Though Austen’s limitations are very self imposed yet within her deliberately restricted field, her art is perfect. Realization of one’s limitations is a positive virtue. The restricted social setting and purely interests, lend a sense of discipline to her art.
“Within the limits she is superb.”
She gains in depth, what she loses in broadness of canvas. Her characters stem from a class which she knows well and hence they are very realistic and life-like. Elizabeth Bennet is one of the most delightful heroines one could come across in literature. Wordsworth remarks:
“Her novels are an admirable copy of life.”
It would be wrong to say that her novels lack passion and profundity. Her themes are love, courtship and marriage and it is impossible to keep the feelings out from such a novel. Besides love, there are also significant emotions, like jealousy of Bingley’s, cunningness of Wickham, snobbery of Lady Catherine – all are depicted by Austen with perfect sincerity and conviction.
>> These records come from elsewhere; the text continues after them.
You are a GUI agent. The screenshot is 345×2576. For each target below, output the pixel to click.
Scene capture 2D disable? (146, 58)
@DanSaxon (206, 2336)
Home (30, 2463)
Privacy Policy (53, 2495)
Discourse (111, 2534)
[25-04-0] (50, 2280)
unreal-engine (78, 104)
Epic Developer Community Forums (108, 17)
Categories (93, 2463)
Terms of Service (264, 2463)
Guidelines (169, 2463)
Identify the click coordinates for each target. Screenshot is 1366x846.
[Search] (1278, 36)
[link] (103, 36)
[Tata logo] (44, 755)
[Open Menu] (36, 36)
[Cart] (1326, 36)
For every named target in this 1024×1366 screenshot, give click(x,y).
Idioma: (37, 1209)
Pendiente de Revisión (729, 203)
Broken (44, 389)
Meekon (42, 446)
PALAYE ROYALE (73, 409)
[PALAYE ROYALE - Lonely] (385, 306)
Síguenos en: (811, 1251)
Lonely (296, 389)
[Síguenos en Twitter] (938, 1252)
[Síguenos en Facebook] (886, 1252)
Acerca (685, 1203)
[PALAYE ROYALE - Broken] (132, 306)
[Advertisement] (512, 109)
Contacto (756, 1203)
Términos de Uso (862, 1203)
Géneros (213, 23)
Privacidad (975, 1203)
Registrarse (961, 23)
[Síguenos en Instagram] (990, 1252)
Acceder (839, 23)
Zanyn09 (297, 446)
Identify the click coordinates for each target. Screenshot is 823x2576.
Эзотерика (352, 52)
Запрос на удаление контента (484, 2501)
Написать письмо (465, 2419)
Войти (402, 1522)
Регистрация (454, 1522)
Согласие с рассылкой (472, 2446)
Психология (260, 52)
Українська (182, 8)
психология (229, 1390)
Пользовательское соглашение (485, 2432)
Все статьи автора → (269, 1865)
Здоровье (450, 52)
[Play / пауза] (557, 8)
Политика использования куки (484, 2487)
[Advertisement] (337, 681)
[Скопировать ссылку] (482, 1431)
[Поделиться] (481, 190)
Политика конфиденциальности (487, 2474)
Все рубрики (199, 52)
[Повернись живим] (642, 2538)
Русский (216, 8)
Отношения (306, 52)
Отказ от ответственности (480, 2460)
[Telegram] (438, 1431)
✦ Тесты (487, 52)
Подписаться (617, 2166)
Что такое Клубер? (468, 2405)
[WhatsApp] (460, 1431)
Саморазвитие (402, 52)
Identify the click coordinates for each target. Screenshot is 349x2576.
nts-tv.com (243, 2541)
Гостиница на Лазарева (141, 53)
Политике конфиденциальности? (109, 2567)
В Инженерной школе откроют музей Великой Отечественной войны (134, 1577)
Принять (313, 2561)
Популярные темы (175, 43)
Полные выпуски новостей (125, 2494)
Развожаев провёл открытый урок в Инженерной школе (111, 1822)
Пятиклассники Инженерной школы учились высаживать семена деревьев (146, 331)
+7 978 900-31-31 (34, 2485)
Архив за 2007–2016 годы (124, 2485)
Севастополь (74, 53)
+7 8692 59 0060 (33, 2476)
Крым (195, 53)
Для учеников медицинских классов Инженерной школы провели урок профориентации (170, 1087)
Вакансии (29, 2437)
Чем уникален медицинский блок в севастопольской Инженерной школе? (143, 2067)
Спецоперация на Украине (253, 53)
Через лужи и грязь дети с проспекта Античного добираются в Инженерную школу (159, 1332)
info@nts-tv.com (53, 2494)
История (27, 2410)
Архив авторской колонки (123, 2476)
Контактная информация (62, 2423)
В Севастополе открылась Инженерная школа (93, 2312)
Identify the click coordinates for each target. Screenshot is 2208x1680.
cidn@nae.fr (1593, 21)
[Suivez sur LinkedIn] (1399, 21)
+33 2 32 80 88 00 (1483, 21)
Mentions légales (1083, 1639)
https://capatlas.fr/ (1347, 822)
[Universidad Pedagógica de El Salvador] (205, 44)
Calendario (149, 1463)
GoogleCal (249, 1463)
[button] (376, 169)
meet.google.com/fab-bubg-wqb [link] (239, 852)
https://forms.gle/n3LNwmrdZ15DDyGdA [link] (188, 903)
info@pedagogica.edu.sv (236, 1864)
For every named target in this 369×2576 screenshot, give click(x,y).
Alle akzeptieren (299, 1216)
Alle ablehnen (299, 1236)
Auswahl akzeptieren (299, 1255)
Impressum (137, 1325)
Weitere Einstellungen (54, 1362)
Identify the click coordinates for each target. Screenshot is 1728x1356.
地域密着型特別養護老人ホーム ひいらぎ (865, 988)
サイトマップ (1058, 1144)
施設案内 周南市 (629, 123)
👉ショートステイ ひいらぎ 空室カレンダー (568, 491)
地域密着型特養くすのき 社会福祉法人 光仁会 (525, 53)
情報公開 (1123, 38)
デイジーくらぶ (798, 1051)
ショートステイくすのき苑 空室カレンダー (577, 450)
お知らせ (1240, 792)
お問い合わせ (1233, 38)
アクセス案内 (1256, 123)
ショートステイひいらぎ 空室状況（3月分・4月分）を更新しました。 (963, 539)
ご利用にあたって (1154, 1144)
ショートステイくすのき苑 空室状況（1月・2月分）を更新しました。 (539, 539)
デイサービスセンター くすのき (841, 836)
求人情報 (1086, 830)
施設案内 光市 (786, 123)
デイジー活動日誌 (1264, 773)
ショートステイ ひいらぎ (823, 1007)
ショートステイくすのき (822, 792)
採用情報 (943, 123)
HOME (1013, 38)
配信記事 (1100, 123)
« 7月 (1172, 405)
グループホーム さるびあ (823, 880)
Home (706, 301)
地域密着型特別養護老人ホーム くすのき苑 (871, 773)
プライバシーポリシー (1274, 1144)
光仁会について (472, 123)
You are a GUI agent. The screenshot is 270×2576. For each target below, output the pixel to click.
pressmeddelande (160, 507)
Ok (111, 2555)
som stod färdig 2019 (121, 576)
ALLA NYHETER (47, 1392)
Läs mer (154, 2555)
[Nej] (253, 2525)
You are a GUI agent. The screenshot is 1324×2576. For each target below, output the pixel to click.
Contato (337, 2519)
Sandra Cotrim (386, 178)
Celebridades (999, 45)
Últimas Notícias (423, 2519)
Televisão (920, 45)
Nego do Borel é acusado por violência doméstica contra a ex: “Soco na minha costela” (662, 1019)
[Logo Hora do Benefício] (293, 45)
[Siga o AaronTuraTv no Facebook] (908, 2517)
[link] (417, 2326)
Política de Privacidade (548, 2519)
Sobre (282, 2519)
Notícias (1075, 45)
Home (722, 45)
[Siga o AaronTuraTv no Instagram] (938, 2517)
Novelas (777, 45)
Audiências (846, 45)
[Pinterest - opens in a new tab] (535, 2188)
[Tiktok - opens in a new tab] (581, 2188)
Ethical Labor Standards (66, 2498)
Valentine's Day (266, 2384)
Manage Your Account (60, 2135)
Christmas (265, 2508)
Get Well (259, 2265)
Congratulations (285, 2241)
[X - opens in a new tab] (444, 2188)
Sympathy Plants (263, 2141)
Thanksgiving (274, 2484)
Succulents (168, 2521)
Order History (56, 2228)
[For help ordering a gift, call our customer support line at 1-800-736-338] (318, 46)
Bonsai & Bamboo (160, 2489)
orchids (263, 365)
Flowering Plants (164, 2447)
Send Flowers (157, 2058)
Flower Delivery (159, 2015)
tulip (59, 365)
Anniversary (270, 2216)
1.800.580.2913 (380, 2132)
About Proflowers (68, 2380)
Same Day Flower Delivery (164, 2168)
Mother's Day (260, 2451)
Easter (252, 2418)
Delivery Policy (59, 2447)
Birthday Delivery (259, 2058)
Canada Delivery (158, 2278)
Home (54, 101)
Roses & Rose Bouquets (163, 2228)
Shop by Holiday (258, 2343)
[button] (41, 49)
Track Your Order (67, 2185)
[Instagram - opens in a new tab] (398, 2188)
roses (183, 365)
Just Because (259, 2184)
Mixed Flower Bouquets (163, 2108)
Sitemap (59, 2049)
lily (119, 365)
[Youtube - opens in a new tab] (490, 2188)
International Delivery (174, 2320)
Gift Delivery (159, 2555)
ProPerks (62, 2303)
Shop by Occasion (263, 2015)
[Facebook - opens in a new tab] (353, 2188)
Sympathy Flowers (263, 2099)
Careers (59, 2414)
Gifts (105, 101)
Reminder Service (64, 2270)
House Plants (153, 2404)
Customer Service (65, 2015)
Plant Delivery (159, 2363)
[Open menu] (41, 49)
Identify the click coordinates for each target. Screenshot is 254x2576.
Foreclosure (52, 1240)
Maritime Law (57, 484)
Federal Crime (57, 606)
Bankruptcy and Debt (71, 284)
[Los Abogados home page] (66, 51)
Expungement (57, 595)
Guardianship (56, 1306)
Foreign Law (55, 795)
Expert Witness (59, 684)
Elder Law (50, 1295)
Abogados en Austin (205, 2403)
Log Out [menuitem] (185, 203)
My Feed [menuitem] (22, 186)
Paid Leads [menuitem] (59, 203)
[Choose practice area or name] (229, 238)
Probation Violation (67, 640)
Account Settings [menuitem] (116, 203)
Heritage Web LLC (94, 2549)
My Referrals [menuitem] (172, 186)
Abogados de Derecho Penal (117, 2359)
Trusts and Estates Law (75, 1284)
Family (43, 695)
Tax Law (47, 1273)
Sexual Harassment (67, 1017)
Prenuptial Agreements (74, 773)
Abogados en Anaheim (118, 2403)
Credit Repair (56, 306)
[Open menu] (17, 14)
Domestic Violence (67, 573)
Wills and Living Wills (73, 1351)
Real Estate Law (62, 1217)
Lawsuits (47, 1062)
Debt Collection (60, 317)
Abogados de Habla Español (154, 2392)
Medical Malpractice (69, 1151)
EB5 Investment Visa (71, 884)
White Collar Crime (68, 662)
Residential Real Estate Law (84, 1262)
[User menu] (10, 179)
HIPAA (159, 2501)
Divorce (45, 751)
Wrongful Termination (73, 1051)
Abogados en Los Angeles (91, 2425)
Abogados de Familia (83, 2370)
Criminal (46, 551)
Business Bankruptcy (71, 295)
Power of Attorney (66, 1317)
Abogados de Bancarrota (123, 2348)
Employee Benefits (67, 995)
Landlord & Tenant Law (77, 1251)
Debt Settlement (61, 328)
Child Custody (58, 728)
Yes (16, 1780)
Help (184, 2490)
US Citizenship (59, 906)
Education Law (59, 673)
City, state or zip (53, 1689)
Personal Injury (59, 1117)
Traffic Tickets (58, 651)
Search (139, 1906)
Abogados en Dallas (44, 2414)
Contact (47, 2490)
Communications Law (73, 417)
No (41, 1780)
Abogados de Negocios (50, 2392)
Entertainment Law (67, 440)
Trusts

She also holds a definite moral concern in her novels. She laughs at the shortcomings of people to correct their behaviours. Beneath the theme of love and marriage, she deals with manners to correct the conduct of the middle class country gentry. She preaches the dictum of “know thyself”. Hence she aims at high morality. She also depicts the merits and strength of a marriage based on understanding through the wedding of Elizabeth and Darcy. The nature of her craft is defined by Austen herself as:
“With bit of irony on which I work with so fine brush to produce little effect after much labour.”
Within her theme and subject matter, Jane Austen is unparalleled in her skill and plot construction. The sub-plots of Jane-Bingley, Lydia-Wickham, Charlotte-Collins all are closely linked to the main Elizabeth-Darcy plot and highlight the theme of good marriage. Even in her limits, no two of her characters are repeated. G. H. Lewis remarks:
“Her circle may be restricted but it is complete. Her world is perfect orb and vital sphere.”
Thus it may be concluded that within her limited range Austen handles all the characters, events, dialogues and the plot of her novels in a very exquisite manner. Her art is fine, perfect and distinguishable. No doubt she is a fine flower of the expiring 18th century.
Last edited by Last Island; Thursday, May 10, 2007 at 09:55 PM.
its perfect notes on limited range and it will give me great help in my study of novel. thanx.